Given entries:
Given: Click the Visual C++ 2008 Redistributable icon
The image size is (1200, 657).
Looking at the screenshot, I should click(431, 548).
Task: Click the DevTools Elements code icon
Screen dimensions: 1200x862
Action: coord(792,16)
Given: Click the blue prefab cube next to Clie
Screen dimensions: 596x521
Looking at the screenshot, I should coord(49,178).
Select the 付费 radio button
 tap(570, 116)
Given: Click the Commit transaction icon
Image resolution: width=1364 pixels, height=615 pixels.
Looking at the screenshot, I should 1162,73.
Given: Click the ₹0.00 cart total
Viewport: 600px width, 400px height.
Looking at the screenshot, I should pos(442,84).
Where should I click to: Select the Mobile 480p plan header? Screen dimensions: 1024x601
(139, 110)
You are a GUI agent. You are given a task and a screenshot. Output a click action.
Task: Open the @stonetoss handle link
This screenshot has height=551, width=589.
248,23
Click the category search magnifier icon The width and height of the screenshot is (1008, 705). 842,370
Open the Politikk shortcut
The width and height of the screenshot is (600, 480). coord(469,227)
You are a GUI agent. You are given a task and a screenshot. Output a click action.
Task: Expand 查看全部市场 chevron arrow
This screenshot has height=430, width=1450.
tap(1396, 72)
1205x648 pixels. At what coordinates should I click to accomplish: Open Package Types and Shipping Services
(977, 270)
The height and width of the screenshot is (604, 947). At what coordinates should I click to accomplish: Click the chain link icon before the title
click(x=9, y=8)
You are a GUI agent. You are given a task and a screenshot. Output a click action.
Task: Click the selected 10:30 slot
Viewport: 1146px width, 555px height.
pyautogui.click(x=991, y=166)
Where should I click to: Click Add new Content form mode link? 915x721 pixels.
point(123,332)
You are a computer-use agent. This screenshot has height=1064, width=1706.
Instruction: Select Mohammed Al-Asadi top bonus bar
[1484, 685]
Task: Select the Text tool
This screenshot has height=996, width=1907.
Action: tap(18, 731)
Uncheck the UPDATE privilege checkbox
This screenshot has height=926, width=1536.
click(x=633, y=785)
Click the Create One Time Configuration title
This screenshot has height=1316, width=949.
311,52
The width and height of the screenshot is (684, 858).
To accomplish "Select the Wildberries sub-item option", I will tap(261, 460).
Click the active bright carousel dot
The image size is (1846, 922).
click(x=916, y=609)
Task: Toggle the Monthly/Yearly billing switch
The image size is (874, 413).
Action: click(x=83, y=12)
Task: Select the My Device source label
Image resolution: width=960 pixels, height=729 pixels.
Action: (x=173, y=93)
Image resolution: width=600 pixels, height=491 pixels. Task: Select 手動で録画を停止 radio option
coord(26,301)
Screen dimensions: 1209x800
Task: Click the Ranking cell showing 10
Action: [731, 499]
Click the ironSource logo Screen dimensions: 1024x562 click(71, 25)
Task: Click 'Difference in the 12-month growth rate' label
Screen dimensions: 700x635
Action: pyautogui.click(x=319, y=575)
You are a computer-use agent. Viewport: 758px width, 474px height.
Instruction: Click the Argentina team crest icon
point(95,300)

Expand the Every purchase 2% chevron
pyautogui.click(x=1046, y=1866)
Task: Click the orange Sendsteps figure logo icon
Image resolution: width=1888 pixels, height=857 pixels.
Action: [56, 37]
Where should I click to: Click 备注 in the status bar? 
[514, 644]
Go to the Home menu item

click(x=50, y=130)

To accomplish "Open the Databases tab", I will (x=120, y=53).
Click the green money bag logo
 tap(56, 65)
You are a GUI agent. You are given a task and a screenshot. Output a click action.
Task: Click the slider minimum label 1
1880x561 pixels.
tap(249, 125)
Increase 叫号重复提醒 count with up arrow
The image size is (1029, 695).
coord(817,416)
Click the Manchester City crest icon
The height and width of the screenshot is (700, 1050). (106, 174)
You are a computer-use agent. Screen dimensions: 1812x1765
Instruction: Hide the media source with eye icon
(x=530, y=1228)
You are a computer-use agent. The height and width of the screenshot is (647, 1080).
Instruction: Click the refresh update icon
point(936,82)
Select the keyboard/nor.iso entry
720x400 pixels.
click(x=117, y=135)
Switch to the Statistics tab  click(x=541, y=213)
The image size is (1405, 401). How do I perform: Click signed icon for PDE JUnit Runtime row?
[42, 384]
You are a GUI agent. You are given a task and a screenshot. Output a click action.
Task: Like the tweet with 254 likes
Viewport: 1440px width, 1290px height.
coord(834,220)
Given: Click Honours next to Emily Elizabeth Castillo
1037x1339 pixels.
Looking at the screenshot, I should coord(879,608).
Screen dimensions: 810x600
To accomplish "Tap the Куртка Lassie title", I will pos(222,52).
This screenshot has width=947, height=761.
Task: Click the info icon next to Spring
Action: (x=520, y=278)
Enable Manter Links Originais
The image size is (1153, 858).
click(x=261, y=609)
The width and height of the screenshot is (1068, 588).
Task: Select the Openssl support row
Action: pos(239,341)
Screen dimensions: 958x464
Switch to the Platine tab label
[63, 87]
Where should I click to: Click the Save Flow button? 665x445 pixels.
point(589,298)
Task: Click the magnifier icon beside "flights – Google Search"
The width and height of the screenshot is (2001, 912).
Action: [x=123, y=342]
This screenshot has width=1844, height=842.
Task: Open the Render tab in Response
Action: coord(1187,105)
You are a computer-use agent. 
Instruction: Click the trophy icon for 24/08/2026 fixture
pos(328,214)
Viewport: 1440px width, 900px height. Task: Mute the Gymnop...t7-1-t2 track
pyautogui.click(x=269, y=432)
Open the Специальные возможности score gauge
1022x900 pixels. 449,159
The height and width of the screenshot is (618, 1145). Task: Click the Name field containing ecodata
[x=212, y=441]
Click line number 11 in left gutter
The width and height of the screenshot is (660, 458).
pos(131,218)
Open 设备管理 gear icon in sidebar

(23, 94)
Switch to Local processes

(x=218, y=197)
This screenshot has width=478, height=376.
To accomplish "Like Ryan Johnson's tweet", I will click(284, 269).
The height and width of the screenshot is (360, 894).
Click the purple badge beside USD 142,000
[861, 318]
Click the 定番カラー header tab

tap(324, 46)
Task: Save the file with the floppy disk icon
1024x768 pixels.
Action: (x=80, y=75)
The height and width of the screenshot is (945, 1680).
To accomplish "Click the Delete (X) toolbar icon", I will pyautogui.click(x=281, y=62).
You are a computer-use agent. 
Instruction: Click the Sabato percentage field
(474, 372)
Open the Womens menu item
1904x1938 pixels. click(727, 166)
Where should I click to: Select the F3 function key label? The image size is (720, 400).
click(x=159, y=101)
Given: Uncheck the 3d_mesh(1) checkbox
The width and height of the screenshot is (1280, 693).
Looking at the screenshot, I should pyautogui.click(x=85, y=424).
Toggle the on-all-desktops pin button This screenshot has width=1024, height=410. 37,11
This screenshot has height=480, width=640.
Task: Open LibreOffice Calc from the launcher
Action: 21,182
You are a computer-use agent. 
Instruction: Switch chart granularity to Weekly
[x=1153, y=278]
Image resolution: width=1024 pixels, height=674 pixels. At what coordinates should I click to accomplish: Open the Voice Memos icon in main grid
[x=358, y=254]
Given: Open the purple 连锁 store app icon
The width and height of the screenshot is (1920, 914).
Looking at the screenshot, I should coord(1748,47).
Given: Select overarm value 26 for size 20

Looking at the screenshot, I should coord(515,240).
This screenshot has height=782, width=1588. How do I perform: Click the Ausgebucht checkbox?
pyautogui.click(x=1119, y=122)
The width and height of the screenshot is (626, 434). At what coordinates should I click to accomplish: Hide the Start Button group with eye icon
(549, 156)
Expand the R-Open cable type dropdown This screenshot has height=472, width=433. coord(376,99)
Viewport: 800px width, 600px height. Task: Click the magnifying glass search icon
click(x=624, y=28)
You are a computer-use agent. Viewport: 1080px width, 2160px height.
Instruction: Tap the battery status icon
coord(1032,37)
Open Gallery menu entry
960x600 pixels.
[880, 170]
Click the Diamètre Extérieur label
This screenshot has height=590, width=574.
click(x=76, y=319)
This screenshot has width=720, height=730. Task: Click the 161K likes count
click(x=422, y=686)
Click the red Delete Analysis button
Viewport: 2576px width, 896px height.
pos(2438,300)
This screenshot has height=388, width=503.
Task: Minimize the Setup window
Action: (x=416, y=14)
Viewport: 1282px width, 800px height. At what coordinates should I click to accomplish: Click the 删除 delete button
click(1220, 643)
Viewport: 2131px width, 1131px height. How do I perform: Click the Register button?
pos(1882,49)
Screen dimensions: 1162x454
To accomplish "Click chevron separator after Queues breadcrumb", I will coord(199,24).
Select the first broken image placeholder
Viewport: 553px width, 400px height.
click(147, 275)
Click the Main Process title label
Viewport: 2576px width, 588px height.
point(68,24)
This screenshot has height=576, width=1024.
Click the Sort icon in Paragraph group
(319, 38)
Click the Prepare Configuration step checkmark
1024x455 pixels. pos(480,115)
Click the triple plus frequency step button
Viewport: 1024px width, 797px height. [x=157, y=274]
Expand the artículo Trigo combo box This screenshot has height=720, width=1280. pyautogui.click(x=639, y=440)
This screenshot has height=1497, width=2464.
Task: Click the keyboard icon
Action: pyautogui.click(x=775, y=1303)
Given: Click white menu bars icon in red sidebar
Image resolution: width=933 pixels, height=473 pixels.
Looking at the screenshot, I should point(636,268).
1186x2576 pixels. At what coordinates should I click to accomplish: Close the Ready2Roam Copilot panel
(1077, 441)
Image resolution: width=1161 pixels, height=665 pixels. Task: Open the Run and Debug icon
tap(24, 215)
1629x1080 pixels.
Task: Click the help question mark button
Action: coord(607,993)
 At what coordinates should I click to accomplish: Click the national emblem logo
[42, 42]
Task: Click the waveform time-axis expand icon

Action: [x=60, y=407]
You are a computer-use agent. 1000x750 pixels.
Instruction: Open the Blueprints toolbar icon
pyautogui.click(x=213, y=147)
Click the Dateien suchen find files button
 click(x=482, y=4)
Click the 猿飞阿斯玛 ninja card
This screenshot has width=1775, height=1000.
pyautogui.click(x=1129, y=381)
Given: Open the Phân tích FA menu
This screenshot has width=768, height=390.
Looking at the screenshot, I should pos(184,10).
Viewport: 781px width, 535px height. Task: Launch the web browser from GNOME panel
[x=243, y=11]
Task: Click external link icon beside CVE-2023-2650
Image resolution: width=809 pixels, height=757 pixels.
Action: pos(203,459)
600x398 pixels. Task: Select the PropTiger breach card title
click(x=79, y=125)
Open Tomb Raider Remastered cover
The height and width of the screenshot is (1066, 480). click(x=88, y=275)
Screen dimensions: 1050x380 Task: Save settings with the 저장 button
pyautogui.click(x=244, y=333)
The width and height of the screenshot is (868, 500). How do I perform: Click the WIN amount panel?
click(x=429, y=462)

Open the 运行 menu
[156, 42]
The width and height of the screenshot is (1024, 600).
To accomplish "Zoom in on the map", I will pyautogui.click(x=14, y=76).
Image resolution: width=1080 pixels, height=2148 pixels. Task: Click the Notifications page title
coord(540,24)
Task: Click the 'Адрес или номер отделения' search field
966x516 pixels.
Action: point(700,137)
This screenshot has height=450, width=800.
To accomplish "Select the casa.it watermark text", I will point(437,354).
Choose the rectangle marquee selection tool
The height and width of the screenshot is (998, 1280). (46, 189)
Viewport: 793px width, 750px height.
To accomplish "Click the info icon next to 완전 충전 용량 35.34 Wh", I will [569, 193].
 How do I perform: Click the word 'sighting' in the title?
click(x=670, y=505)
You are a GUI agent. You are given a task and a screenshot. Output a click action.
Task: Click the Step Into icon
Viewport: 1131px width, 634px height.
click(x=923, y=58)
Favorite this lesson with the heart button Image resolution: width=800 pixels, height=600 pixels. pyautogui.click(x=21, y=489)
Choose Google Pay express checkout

Problem description:
Go back to the listing above. Copy word for word the lines from the one with "1037x1339 pixels." through the one with "Task: Click the magnifier", and nothing more.

Answer box:
1037x1339 pixels.
Looking at the screenshot, I should coord(879,608).
Screen dimensions: 810x600
To accomplish "Tap the Куртка Lassie title", I will pos(222,52).
This screenshot has width=947, height=761.
Task: Click the info icon next to Spring
Action: (x=520, y=278)
Enable Manter Links Originais
The image size is (1153, 858).
click(x=261, y=609)
The width and height of the screenshot is (1068, 588).
Task: Select the Openssl support row
Action: pos(239,341)
Screen dimensions: 958x464
Switch to the Platine tab label
[63, 87]
Where should I click to: Click the Save Flow button? 665x445 pixels.
point(589,298)
Task: Click the magnifier icon beside "flights – Google Search"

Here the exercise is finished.